> **Exercise description**
Nothing but the data itself, reproduced exactly, is the expected answer.

* * * * * * * * *

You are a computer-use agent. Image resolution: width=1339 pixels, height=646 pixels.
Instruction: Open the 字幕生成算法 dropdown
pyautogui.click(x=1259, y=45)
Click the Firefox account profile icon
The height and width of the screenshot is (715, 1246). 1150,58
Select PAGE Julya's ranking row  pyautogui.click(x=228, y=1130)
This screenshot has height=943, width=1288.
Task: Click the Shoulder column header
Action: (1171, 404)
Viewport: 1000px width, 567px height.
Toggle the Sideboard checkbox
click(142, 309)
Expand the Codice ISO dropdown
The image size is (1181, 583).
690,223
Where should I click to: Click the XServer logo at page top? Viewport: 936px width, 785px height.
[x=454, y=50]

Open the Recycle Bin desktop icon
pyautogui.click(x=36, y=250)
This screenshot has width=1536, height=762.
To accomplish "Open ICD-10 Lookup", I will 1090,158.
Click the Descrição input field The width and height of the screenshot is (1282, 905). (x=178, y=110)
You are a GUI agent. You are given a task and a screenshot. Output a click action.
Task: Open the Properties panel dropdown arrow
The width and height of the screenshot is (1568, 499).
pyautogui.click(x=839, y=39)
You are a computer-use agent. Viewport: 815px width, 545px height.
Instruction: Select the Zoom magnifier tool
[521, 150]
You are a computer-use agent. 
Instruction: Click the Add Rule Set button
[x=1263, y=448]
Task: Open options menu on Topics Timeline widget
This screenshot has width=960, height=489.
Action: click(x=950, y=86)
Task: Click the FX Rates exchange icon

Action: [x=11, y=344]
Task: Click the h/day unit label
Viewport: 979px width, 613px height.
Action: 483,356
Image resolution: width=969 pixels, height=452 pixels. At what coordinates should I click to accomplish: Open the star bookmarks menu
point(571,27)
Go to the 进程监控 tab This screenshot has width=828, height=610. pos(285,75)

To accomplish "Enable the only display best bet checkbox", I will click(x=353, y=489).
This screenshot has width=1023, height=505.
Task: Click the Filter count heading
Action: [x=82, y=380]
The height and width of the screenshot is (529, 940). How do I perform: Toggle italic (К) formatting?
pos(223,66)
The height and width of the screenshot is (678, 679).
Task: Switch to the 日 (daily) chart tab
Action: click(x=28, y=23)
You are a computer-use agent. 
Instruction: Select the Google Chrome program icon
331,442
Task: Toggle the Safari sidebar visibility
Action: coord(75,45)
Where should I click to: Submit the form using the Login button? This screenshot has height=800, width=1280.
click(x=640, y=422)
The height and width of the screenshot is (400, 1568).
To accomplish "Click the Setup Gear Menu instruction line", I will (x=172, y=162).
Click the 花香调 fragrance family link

* * * * * * * * *

> **Response to this exercise**
You are a computer-use agent. Image resolution: width=1339 pixels, height=646 pixels.
Instruction: Open the 字幕生成算法 dropdown
pyautogui.click(x=1259, y=45)
Click the Firefox account profile icon
The height and width of the screenshot is (715, 1246). 1150,58
Select PAGE Julya's ranking row  pyautogui.click(x=228, y=1130)
This screenshot has height=943, width=1288.
Task: Click the Shoulder column header
Action: (1171, 404)
Viewport: 1000px width, 567px height.
Toggle the Sideboard checkbox
click(142, 309)
Expand the Codice ISO dropdown
The image size is (1181, 583).
690,223
Where should I click to: Click the XServer logo at page top? Viewport: 936px width, 785px height.
[x=454, y=50]

Open the Recycle Bin desktop icon
pyautogui.click(x=36, y=250)
This screenshot has width=1536, height=762.
To accomplish "Open ICD-10 Lookup", I will 1090,158.
Click the Descrição input field The width and height of the screenshot is (1282, 905). (x=178, y=110)
You are a GUI agent. You are given a task and a screenshot. Output a click action.
Task: Open the Properties panel dropdown arrow
The width and height of the screenshot is (1568, 499).
pyautogui.click(x=839, y=39)
You are a computer-use agent. Viewport: 815px width, 545px height.
Instruction: Select the Zoom magnifier tool
[521, 150]
You are a computer-use agent. 
Instruction: Click the Add Rule Set button
[x=1263, y=448]
Task: Open options menu on Topics Timeline widget
This screenshot has width=960, height=489.
Action: click(x=950, y=86)
Task: Click the FX Rates exchange icon

Action: [x=11, y=344]
Task: Click the h/day unit label
Viewport: 979px width, 613px height.
Action: 483,356
Image resolution: width=969 pixels, height=452 pixels. At what coordinates should I click to accomplish: Open the star bookmarks menu
point(571,27)
Go to the 进程监控 tab This screenshot has width=828, height=610. pos(285,75)

To accomplish "Enable the only display best bet checkbox", I will click(x=353, y=489).
This screenshot has width=1023, height=505.
Task: Click the Filter count heading
Action: [x=82, y=380]
The height and width of the screenshot is (529, 940). How do I perform: Toggle italic (К) formatting?
pos(223,66)
The height and width of the screenshot is (678, 679).
Task: Switch to the 日 (daily) chart tab
Action: click(x=28, y=23)
You are a computer-use agent. 
Instruction: Select the Google Chrome program icon
331,442
Task: Toggle the Safari sidebar visibility
Action: coord(75,45)
Where should I click to: Submit the form using the Login button? This screenshot has height=800, width=1280.
click(x=640, y=422)
The height and width of the screenshot is (400, 1568).
To accomplish "Click the Setup Gear Menu instruction line", I will (x=172, y=162).
Click the 花香调 fragrance family link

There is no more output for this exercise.